**What to produce**:
What follows is a set of records. Retype them exactly, leaving out the pictures.

** Opening Supplied data block **

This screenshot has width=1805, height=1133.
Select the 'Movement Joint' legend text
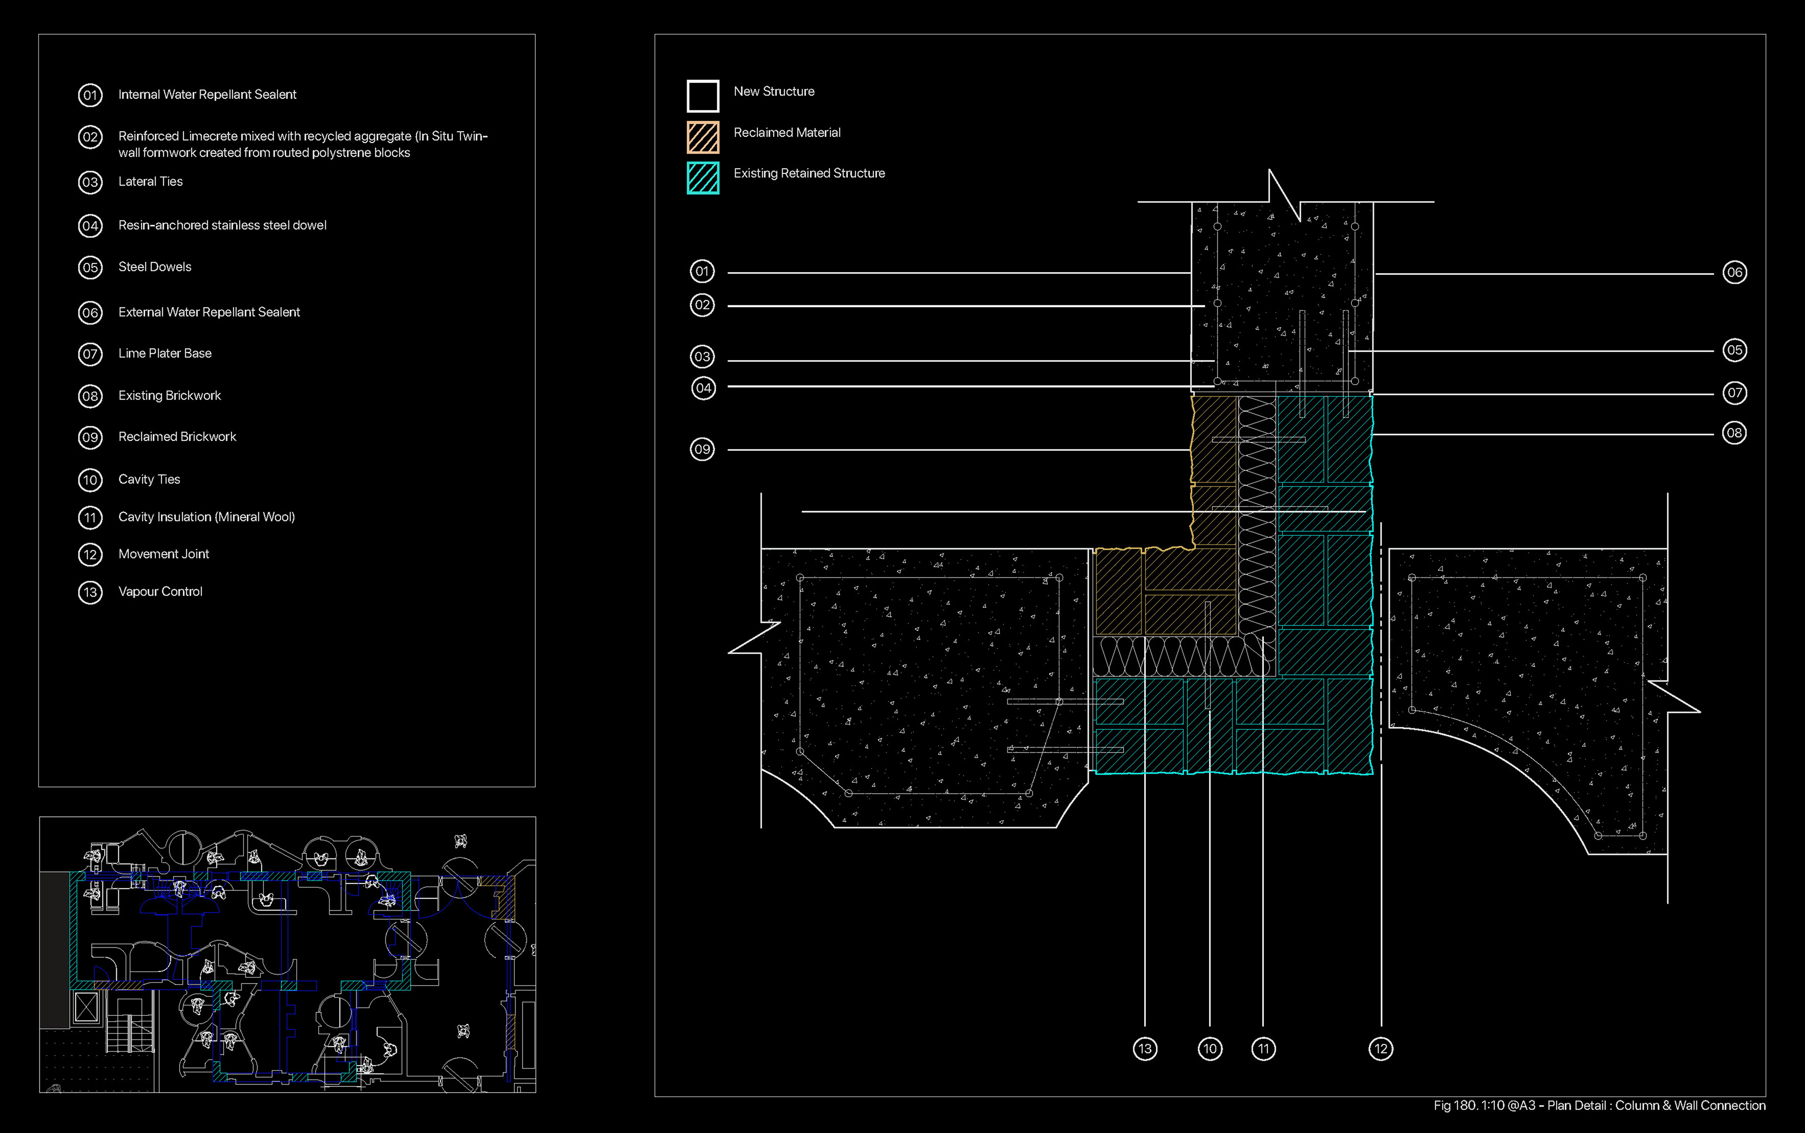pyautogui.click(x=163, y=555)
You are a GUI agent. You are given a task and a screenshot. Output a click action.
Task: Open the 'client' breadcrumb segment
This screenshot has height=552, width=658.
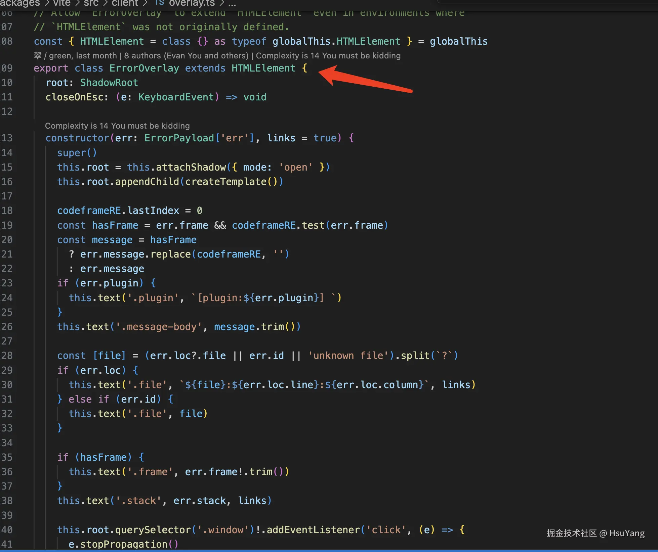coord(125,3)
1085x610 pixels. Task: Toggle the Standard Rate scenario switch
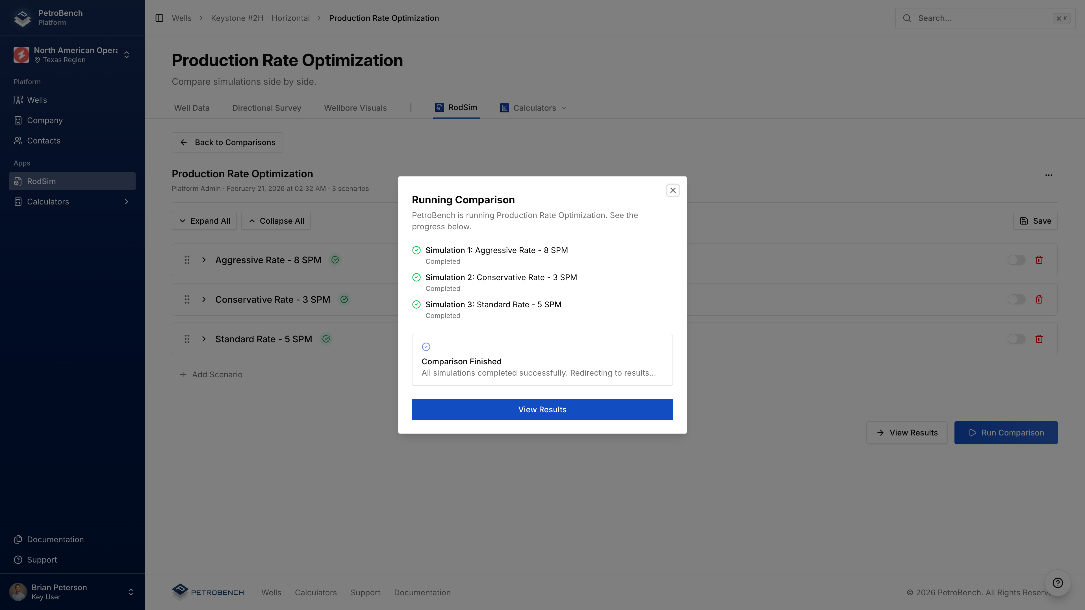click(x=1016, y=339)
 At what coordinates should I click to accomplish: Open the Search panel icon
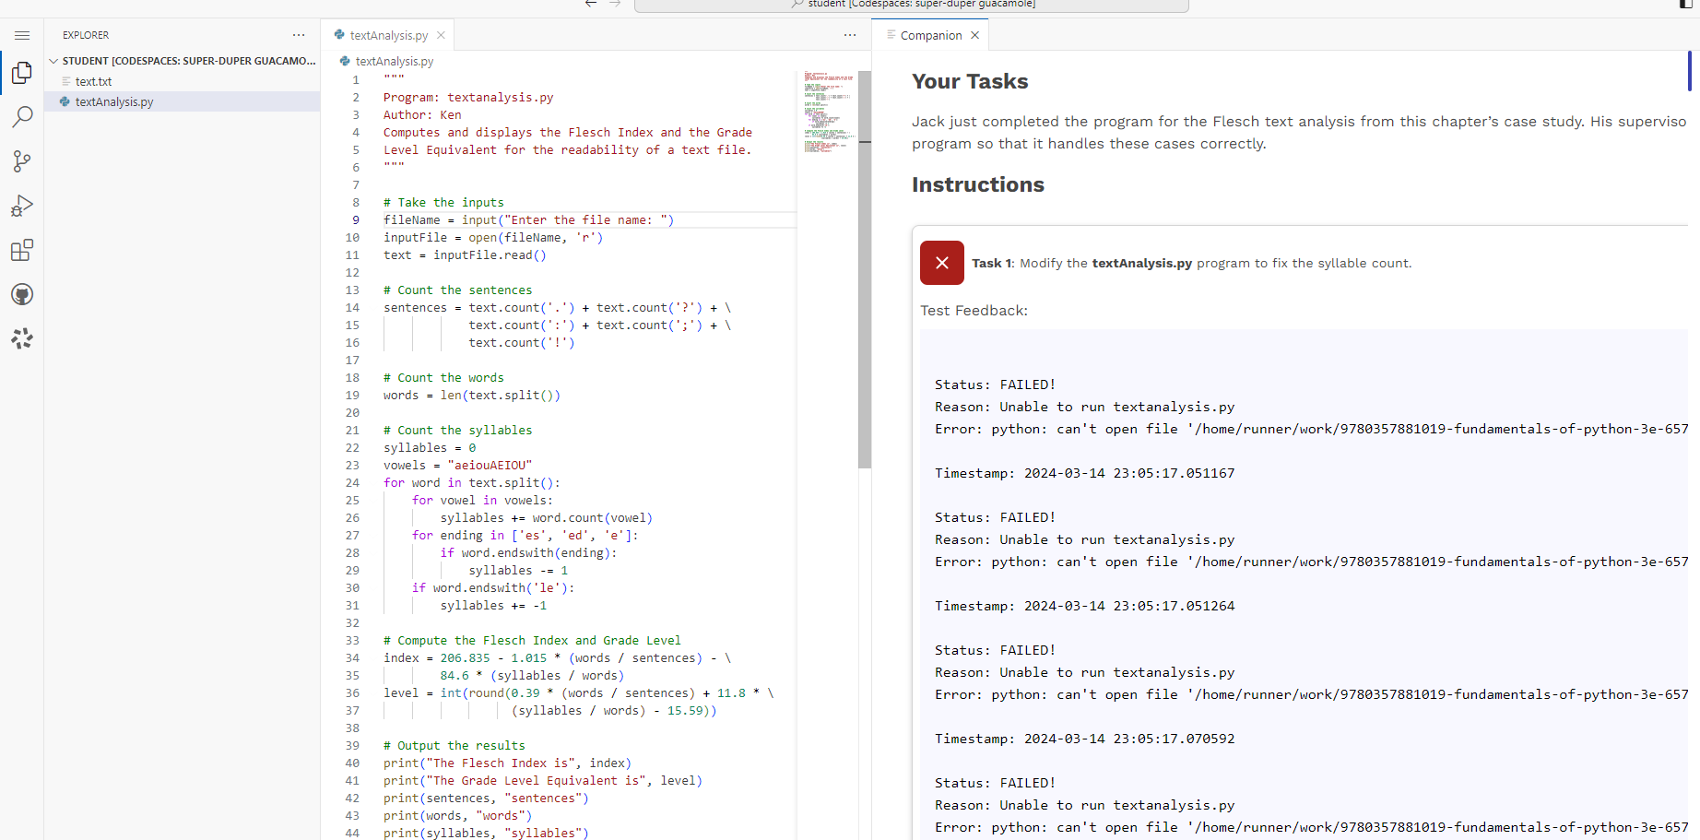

** Closing Supplied data block **

**Reply**:
This screenshot has width=1805, height=1133.
Select the 'Movement Joint' legend text
pyautogui.click(x=163, y=555)
You are a GUI agent. You are given a task and a screenshot. Output a click action.
Task: Open the 'client' breadcrumb segment
This screenshot has height=552, width=658.
coord(125,3)
1085x610 pixels. Task: Toggle the Standard Rate scenario switch
click(x=1016, y=339)
 At what coordinates should I click to accomplish: Open the Search panel icon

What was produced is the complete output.